# Task prompt
Find "Instruction: Click the Kellogg's" and "Toggle wrap text" in the records below. Copy the lines holding them and every line between, exactly, and no others.

[[ Data excerpts open ]]

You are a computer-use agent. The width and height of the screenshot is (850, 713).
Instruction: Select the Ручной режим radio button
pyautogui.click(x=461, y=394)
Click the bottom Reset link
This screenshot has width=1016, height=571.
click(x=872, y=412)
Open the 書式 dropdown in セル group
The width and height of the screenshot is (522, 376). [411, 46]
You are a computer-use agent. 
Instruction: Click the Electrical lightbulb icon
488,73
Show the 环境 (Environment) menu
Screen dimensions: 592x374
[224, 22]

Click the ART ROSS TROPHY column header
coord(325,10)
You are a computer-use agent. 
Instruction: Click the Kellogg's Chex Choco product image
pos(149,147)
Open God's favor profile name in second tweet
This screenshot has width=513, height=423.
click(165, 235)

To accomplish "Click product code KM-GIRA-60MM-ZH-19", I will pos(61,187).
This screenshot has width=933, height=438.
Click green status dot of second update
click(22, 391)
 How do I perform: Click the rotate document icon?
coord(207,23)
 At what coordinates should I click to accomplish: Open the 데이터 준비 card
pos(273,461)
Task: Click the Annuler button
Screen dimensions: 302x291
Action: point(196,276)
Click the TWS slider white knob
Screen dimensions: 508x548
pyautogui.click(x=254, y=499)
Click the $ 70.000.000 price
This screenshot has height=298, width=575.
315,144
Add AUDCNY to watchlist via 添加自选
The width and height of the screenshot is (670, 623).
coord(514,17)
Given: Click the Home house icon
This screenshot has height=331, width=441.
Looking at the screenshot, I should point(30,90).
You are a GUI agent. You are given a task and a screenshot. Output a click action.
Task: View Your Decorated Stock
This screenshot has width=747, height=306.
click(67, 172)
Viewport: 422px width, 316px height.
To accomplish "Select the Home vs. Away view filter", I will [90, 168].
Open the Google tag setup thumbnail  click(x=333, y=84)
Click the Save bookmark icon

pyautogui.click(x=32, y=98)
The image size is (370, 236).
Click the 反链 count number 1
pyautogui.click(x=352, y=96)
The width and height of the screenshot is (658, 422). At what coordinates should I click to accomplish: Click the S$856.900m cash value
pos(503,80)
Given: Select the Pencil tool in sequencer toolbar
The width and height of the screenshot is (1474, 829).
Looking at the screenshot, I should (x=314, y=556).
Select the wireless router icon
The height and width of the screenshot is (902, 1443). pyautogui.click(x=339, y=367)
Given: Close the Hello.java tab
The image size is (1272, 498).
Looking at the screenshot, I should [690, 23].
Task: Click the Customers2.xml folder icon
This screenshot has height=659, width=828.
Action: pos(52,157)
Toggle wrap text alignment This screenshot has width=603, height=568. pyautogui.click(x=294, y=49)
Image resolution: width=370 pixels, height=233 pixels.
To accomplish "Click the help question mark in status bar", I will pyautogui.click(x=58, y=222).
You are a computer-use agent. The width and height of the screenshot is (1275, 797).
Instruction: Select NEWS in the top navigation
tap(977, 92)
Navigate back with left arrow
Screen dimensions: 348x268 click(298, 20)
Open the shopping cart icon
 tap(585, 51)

[[ Data excerpts closed ]]

# Answer to this task
Instruction: Click the Kellogg's Chex Choco product image
pos(149,147)
Open God's favor profile name in second tweet
This screenshot has width=513, height=423.
click(165, 235)

To accomplish "Click product code KM-GIRA-60MM-ZH-19", I will pos(61,187).
This screenshot has width=933, height=438.
Click green status dot of second update
click(22, 391)
 How do I perform: Click the rotate document icon?
coord(207,23)
 At what coordinates should I click to accomplish: Open the 데이터 준비 card
pos(273,461)
Task: Click the Annuler button
Screen dimensions: 302x291
Action: point(196,276)
Click the TWS slider white knob
Screen dimensions: 508x548
pyautogui.click(x=254, y=499)
Click the $ 70.000.000 price
This screenshot has height=298, width=575.
315,144
Add AUDCNY to watchlist via 添加自选
The width and height of the screenshot is (670, 623).
coord(514,17)
Given: Click the Home house icon
This screenshot has height=331, width=441.
Looking at the screenshot, I should point(30,90).
You are a GUI agent. You are given a task and a screenshot. Output a click action.
Task: View Your Decorated Stock
This screenshot has width=747, height=306.
click(67, 172)
Viewport: 422px width, 316px height.
To accomplish "Select the Home vs. Away view filter", I will [90, 168].
Open the Google tag setup thumbnail  click(x=333, y=84)
Click the Save bookmark icon

pyautogui.click(x=32, y=98)
The image size is (370, 236).
Click the 反链 count number 1
pyautogui.click(x=352, y=96)
The width and height of the screenshot is (658, 422). At what coordinates should I click to accomplish: Click the S$856.900m cash value
pos(503,80)
Given: Select the Pencil tool in sequencer toolbar
The width and height of the screenshot is (1474, 829).
Looking at the screenshot, I should (x=314, y=556).
Select the wireless router icon
The height and width of the screenshot is (902, 1443). pyautogui.click(x=339, y=367)
Given: Close the Hello.java tab
The image size is (1272, 498).
Looking at the screenshot, I should [690, 23].
Task: Click the Customers2.xml folder icon
This screenshot has height=659, width=828.
Action: pos(52,157)
Toggle wrap text alignment This screenshot has width=603, height=568. pyautogui.click(x=294, y=49)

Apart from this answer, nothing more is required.